====== Supplied passage

Member of Chhattisgarh Legislative Assembly
- Incumbent
- Assumed office 3 December 2023
- Preceded by: Mohan Markam
- Constituency: Kondagaon
- In office 2003 – 8 December 2013
- Preceded by: Shankar Sodi
- Succeeded by: Mohan Markam
- Constituency: Kondagaon

Vice President of the Bharatiya Janata Party
- Incumbent
- Assumed office 29 July 2023
- President: J.P. Nadda

Minister of Women And Child Development, Minister of Social Welfare, Minister of Sports & Youth Affairs Government of Chhattisgarh
- In office 22 December 2008 – 12 December 2013
- Chief Minister: Raman Singh
- Preceded by: Renuka Singh
- Succeeded by: Ramshila Sahu

Personal details
- Born: Lata Usendi 1 May 1974 (age 52) Kondagaon, Chhattisgarh
- Party: Bharatiya Janata Party
- Parent: Late Mangalram Usendi (father);
- Education: B.A.
- Occupation: Agriculture, Politician

= Lata Usendi =

Indian politician

Lata Usendi (born 1 May 1974) is an Indian politician who was Women and Child Development Minister of Chhattisgarh. She is Vice President of Bharatiya Janata Party.

============
====== Supplied records

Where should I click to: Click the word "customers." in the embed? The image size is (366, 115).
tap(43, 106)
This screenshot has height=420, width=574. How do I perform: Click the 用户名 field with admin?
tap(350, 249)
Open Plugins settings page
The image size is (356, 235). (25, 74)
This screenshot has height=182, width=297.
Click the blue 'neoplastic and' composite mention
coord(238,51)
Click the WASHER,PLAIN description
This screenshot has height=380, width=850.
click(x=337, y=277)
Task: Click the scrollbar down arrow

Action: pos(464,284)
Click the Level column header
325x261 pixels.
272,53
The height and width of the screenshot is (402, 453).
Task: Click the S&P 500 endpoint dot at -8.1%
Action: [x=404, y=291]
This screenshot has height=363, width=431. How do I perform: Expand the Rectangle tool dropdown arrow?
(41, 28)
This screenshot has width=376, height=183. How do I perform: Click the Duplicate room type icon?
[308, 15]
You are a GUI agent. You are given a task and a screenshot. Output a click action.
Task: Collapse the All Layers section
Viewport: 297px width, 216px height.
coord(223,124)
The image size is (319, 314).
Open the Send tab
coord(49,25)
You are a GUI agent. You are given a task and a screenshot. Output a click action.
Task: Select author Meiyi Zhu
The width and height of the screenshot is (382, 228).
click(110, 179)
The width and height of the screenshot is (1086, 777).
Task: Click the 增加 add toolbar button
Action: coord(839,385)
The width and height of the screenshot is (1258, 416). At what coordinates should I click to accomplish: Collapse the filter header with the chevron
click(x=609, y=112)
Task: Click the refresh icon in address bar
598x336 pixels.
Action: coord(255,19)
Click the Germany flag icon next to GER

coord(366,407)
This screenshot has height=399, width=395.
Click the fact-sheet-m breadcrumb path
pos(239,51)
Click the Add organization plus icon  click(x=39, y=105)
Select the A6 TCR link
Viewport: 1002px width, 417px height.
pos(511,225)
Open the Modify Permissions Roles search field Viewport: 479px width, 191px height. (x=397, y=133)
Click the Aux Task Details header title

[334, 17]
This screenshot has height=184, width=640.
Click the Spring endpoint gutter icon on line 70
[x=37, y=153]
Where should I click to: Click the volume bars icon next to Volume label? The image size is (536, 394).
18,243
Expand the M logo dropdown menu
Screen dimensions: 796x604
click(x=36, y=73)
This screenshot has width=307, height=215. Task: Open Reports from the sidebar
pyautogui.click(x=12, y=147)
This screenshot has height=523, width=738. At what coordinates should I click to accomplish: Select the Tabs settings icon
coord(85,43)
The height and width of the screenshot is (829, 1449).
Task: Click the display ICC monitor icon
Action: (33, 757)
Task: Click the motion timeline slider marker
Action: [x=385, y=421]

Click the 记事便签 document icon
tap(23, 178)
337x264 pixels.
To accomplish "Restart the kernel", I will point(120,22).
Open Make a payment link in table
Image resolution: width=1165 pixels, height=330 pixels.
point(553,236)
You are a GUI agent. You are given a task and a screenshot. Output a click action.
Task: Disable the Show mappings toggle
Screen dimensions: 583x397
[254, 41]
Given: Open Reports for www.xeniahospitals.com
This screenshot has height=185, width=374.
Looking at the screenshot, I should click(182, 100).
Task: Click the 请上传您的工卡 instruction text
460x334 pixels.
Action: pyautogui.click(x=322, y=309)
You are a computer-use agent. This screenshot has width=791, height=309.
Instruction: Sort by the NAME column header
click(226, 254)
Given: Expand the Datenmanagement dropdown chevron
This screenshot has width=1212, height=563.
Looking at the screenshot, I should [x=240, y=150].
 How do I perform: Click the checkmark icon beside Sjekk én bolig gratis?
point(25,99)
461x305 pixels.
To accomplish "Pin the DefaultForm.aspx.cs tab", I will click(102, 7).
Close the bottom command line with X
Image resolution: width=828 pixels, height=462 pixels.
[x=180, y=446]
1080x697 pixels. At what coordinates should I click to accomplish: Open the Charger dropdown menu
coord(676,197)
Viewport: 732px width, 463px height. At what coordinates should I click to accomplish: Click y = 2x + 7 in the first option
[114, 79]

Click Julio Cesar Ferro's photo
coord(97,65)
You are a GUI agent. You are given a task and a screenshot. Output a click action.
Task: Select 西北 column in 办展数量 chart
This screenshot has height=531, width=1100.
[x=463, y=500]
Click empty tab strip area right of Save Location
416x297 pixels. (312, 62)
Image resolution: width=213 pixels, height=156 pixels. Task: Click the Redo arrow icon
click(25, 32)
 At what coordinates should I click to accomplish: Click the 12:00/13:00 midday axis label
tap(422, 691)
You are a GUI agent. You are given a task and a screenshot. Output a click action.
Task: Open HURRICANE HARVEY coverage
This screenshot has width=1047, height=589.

============

According to the Lata Usendi profile, who preceded her as Minister of Women and Child Development in Chhattisgarh?

Expected answer
Renuka Singh